__Exercise 1__.
According to the patent excerpt on the air-timed switch, what does fluidic diode 38 act as?
__Exercise 2__.
Continue the patent excerpt on the air-timed switch from its final sentence.

Thus, as the air pressure in cylindrical bore 14 is increased to cause contact button 29 to depress switch plunger 28, the air pressure in cylindrical bore 14 will be greater than atmospheric and will begin to bleed off through orifice 31, passage 32 and passages 33 and 34.

After a predetermined time, dependent upon the setting of screw 36, the pressure in cylindrical bore 14 will have decreased to a point where it is insufficient to distend diaphragm 30 and hold plunger 28 down. The bias on switch plunger 28 will release the switch regardless of whether the operator maintains knob 11 in a depressed condition. Assume that the operator has released knob 11 after actuation of the switch, and plunger 12 starts to move upwardly under the influence of energy previously stored in spring 22. Due partially to the sealing engagement of piston 13 against the wall of bore 14 and the resulting friction thereof, there will be a delay in complete resetting of knob 11. Also, as the spring 22 moves the piston upwardly the pressure in cylindrical bore 14 will decrease as the volume increases. This acts as a resistance against spring 22. To overcome this and provide a more positive return, a one-way fluid diode 38 is provided, carried in a recess 39 provided therefor in housing 15. Diode 38 provides communication through openings 40 and 41 to bore 14.

The fluidic diode 38 has a filter 42 provided at the opening thereof in communication with passage 40. Fluidic diode 38 acts as a check valve. When piston 13 is moved to compress the air in bore 14, the diode 38 remains closed. However, as the piston 13 moves upwardly as viewed in FIG. 2 and the pressure in bore 14 decreases, ambient air may flow through orifice 40, filter 42, diode 38, passage 41 and into bore 14 to increase the recovery rate of the actuating mechanism. Additionally, an opening 40a is provided in bore 14 leading to passage 39 so that as piston 13 rises, the air therein is provided with an escape. Filter 38 guards against any possibility of a build-up of dust or other solids in bore 14.

A device embodying the invention is relatively economical to manufacture and produce inasmuch as it utilizes a readily available standard actuating mechanism as previously described, and a common switch. These elements may be readily attached to the pressure section as by means of bolts 44 which attaches housing member 15 to member 17 and bolts 45 which attaches switch 27 to member 26.

It will be understood that when the switch is normally used, i.e., depression and release of knob 11, switch plunger 28 is released after actuation thereof. Piston 13 then quickly recovers aided by the air admitted through diode 38.

A further embodiment of the invention is shown in FIGS. 5 - 7 wherein like parts to the structure of FIGS. 1 - 4 bear like reference numerals.

__Stored data__.
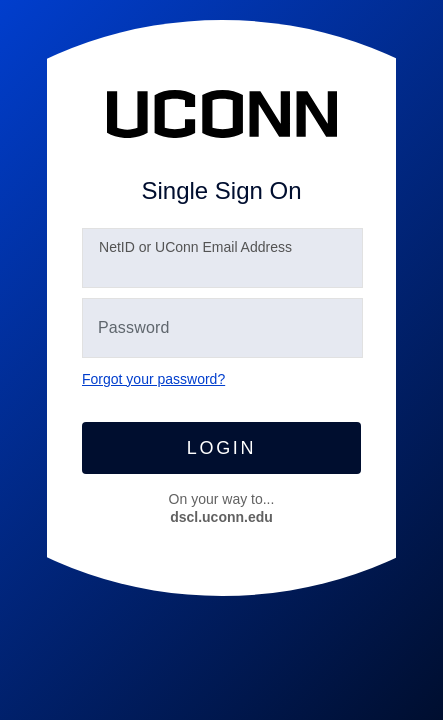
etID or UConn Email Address (195, 247)
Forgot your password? (153, 379)
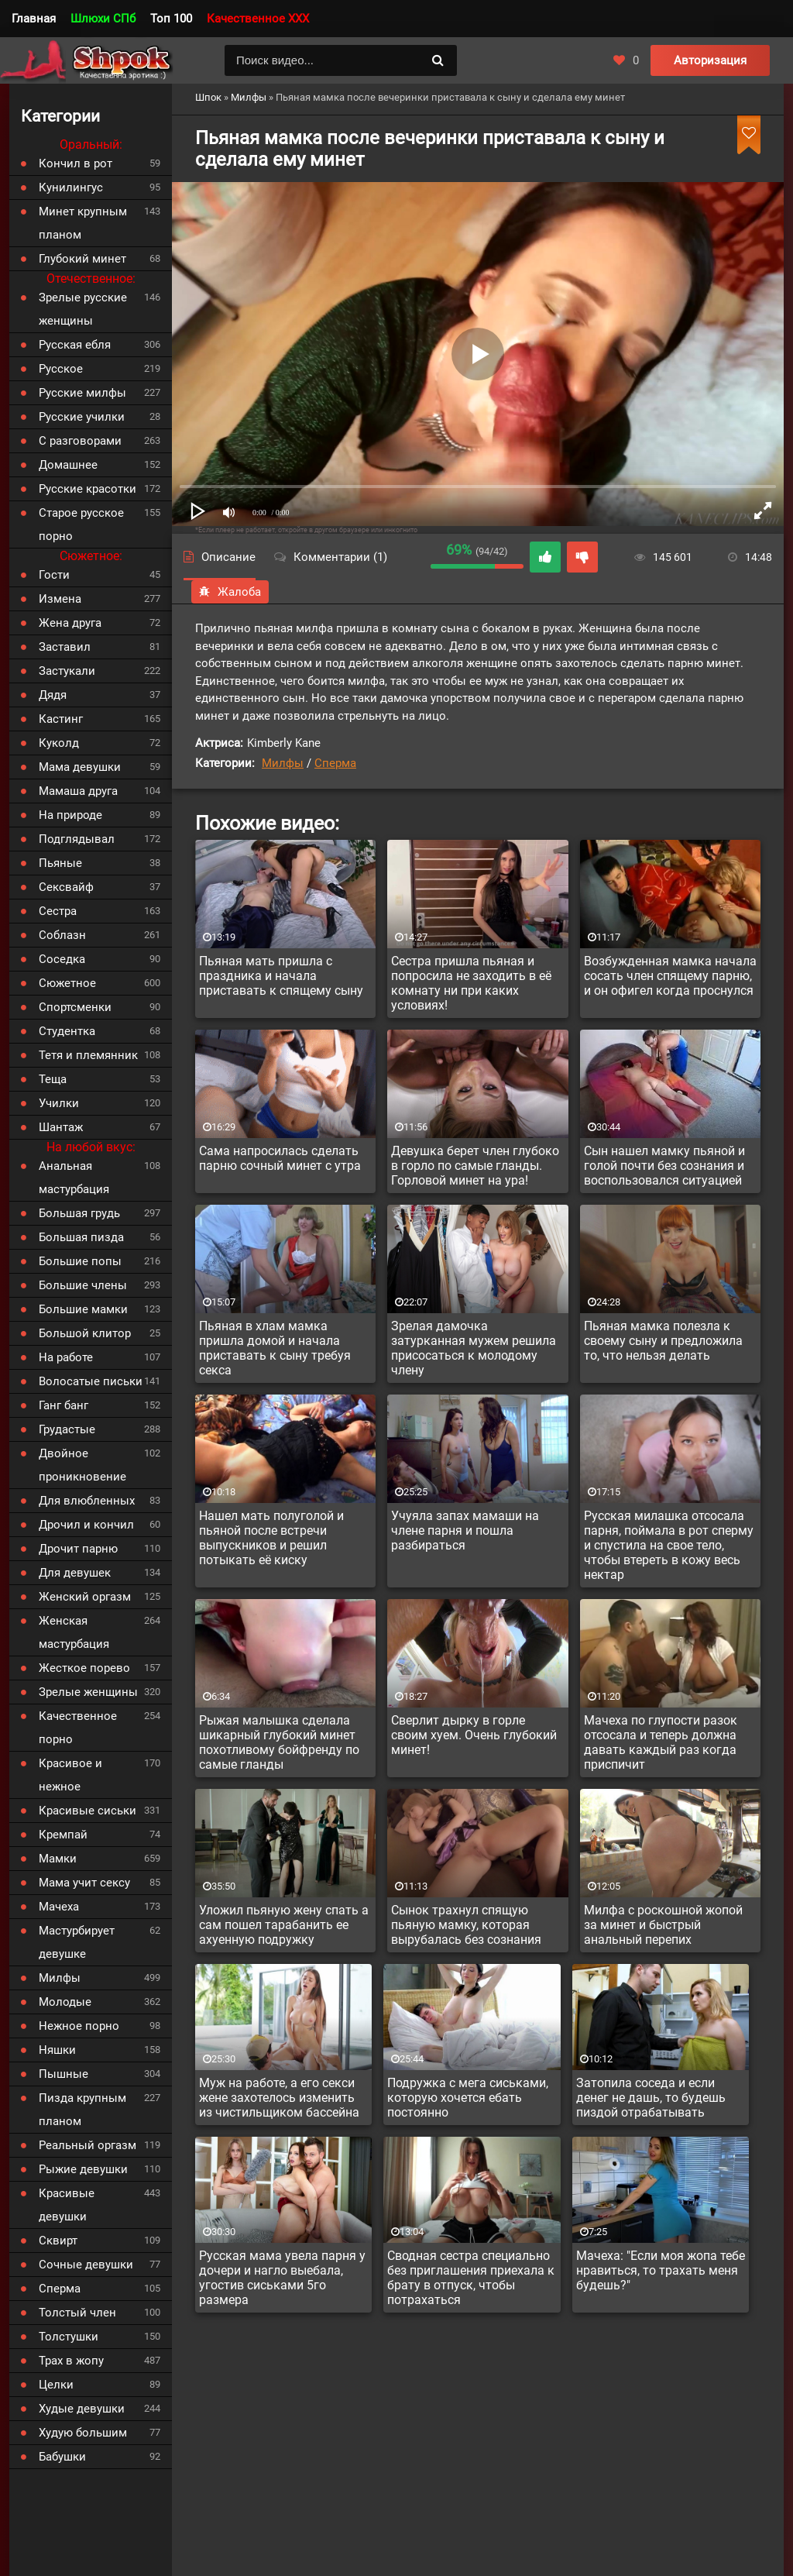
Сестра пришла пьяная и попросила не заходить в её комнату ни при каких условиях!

__Reply 1__.
It acts as a check valve.

__Reply 2__.
In the second embodiment, the increased pressure in bore 14 due to depressing piston 13 is bled off to the upper portion of bore 14 through passage 34a defined in the upper surface of housing 15. A passage 33a provides communication between passages 33 and 34a. There is no direct communication to the outside of housing 15. The rate of bleed is determined by the setting of valve screw 36 and tapered portion 35 thereof in passage 33, as heretofore explained.

This arrangement recirculates the air within housing 15, and minimizes the amount of fresh air brought into the housing, thereby minimizing the possibility of dirt and dust entering the chamber defined by housing 15 or from clogging passage 34 from the outside.

In operation, as plunger 12 is depressed, piston 13 moves down, increasing the pressure therebelow and forcing diaphragm 30 downwardly to actuate switch 27. The pressure commences to bleed off through orifice 31, passage 32, 33 and 34a to the portion of bore 14 above piston 13. This relieves the pressure below piston 13 and times release of the switch as heretofore explained. At the same time, the amount of air otherwise entering bore 14 above piston 13 is minimized. As piston 13 rises under the bias of spring 22, the air above piston 13 is expelled through passage 40a and will be drawn through filter 42 and fluid diode 38 to the lower portion of bore 14 through passage 41.

While the foregoing description describes an embodiment of the invention in closing a normally open switch, it will be apparent that the actuator may be utilized to open a normally closed switch.

It may thus be seen that the objects of the invention set forth as well as those made apparent from the foregoing disclosure are efficiently attained. Modifications to the disclosed embodiments of the invention as well as other embodiments thereof may occur to others skilled in the art. Accordingly, the appended claims are intended to cover all modifications to the disclosed embodiments as well as other embodiments thereof which do not depart from the spirit and scope of the invention.

Claims

What is claimed is:

1. An anti-holddown switching device comprising a housing member defining a pressure chamber having opposite ends, a flexible diaphragm closing said chamber at one end thereof, a switch disposed adjacent said diaphragm at said one end of said chamber and operable by said diaphragm when the pressure on said diaphragm reaches a predetermined value, a piston in said chamber adjacent the other end thereof and movable in a direction to decrease the volume of said chamber between said piston and said diaphragm and increase the pressure therein, a passage defined in said housing member by which pressure in said chamber between said piston and said diaphragm is bled therefrom, whereby pressure created in said chamber by said piston is reduced and said diaphragm releases said switch after a predetermined time independent of the position of said piston in said chamber.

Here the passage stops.